Concerns over the U.S. economic recovery and Europe’s debt crisis, particularly whether Greece will get more emergency loans, have dominated market attention over recent weeks.
The May survey from the private payrolls firm ADP could also shed some light on whether Friday’s government data, which also includes the public sector, will come in line with expectations.
Adrian Foster, an analyst at Rabobank International, is expecting the ADP report to show 175,000 jobs added in May, little changed on the previous month’s 179,000.
“Such a result will likely calm nerves as we look to Friday’s payrolls report,” Foster said.
At the moment, the consensus in the markets is that Friday’s government data will show that around 200,000 jobs were added during May, slightly down on April’s 244,000 increase.
Ahead of the U.S. figures later, Wall Street futures and stocks in Europe were trading in narrow ranges.
In Europe, the FTSE 100 index of leading British shares was down 0.1 percent at 5,987 while Germany’s DAX fell an equivalent rate to 7,287. The CAC-40 in France was flat at 4,007.
A similarly steady opening is expected when the U.S. opens for business — Dow futures were down 0.1 percent at 12,552 while the broader Standard & Poor’s 500 futures were unchanged at 1,344.

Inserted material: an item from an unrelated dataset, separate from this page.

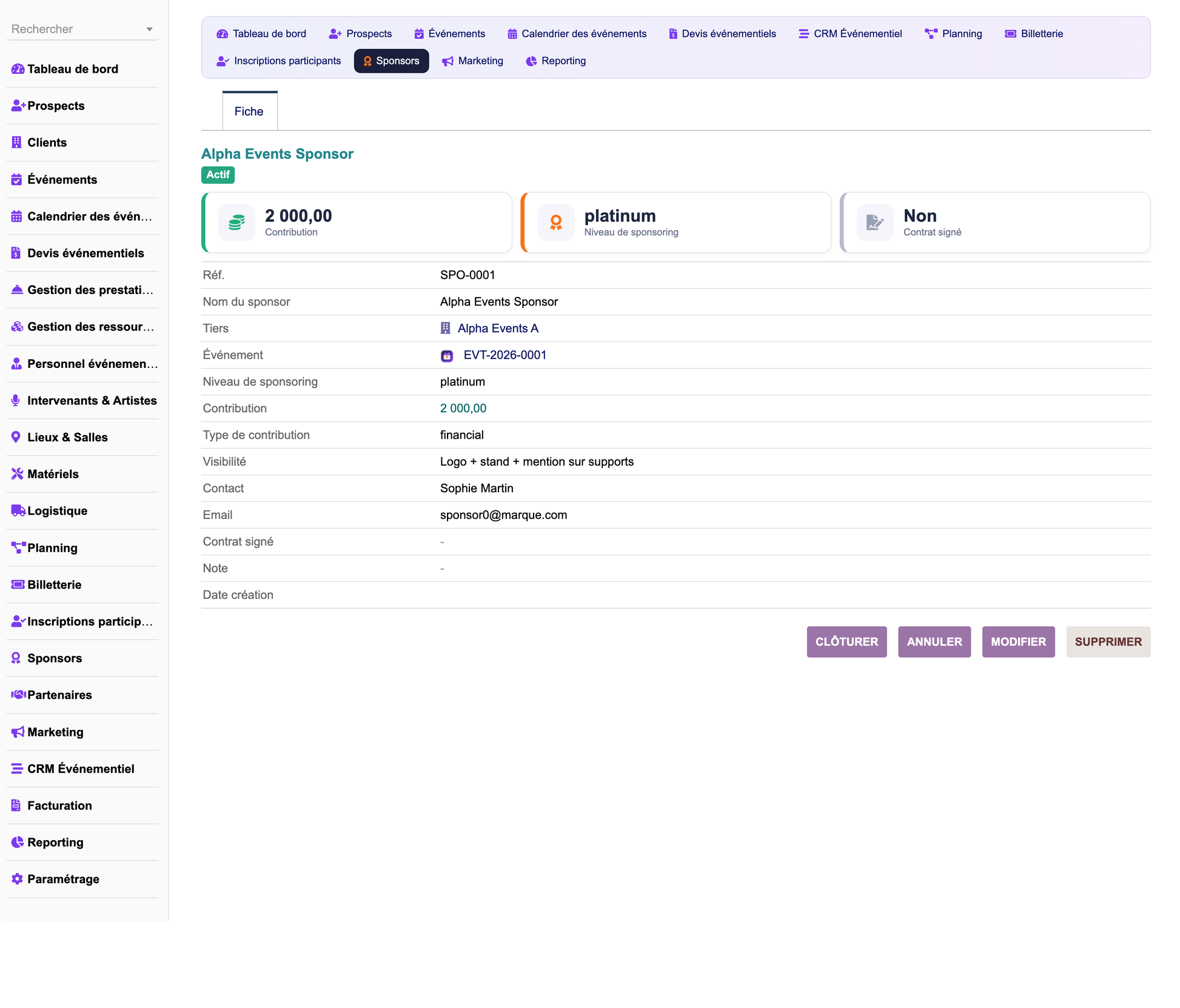Click the Intervenants & Artistes microphone icon
This screenshot has height=1008, width=1180.
16,401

The ADP data, which are released before the bell, could change expectations for the open though. The ISM survey is released half an hour into the trading session.

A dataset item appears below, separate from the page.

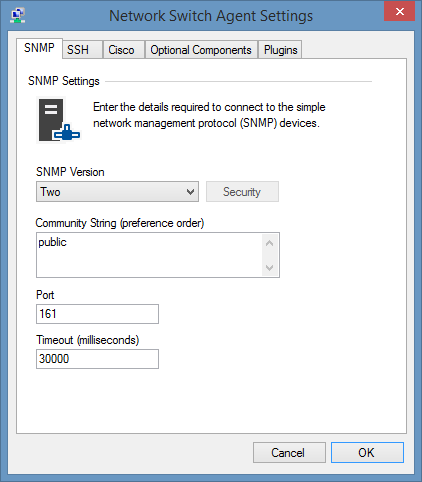Click the SNMP server device icon
The width and height of the screenshot is (422, 482).
(x=59, y=120)
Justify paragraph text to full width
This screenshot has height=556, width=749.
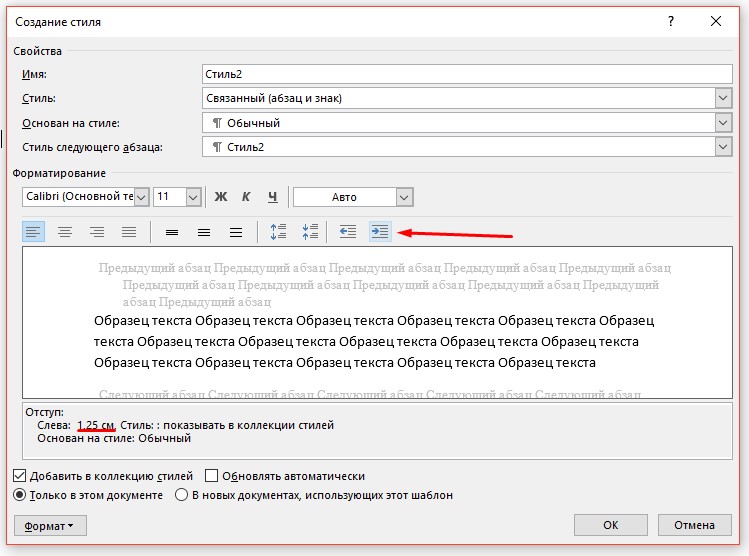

“The ADP numbers ahead of the open will attract some interest with some using it as a proxy to second guess Friday’s nonfarm payrolls, but with that event looming over markets, and considering the strong gains made on Tuesday, we may be in for a couple of quiet, range days,” said Yusuf Heusen, a senior sales trader at IG Index.
Currency markets were also subdued, with the euro down 0.1 percent at $1.4413 and the dollar down an equivalent rate to 81.25 yen.
The euro, which suffered in April on fears over Greece’s debt, has recovered strongly over the past days on mounting expectations that Greece will get more help from its partners in the eurozone and the International Monetary Fund to meet financing commitments through to 2013. Alongside a second rescue package following last year’s euro110 billion package of loans, Greece is expected to have to increase its privatization program and make more austerity cuts.
Few analysts, however, think that a second rescue package would necessarily prevent a Greek debt restructuring down the line given weak economic growth forecasts and political infighting.
“We remain sceptical that the modest rebound in risk sentiment over the past week will prove sustainable beyond the near-term especially any renewed optimism regarding Greece where a rehash of previously unsuccessful support steps will likely fail again,” said Lee Hardman, a currency strategist at the Bank of Tokyo-Mitsubishi UFJ.
Earlier in Asia, Japan’s Nikkei 225 rose 0.3 percent to close at 9,719.61 after Bank of Japan Governor Masaaki Shirakawa said in a speech that supply and electricity disruptions caused by the March 11 earthquake and tsunami were easing. The economy could stage a moderate recovery starting in the second half of fiscal 2011, he said.
Elsewhere, South Korea’s Kospi index slipped less than 0.1 percent to 2,141.34 after the government announced the country’s inflation rate eased for a second straight month in May, to 4.1 percent.
Hong Kong’s Hang Seng index drifted 0.2 percent lower to 23,626.43 while mainland China’s Shanghai Composite Index dropped 0.3 percent after data showed China’s manufacturing sector easing in April. The state-affiliated China Federation of Logistics and Purchasing reported that its purchasing managers index, or PMI, fell to 52.9 in April, down from 53.4 in March.
Australia’s S&P/ASX 200 failed to hold onto gains and closed flat at 4,707.30.
In the oil markets, the price of crude continued to hover around the $100 a barrel mark. Benchmark oil for July delivery was down 10 cents to $102.58 a barrel in electronic trading on the New York Mercantile Exchange after a $2 plus gain on Tuesday.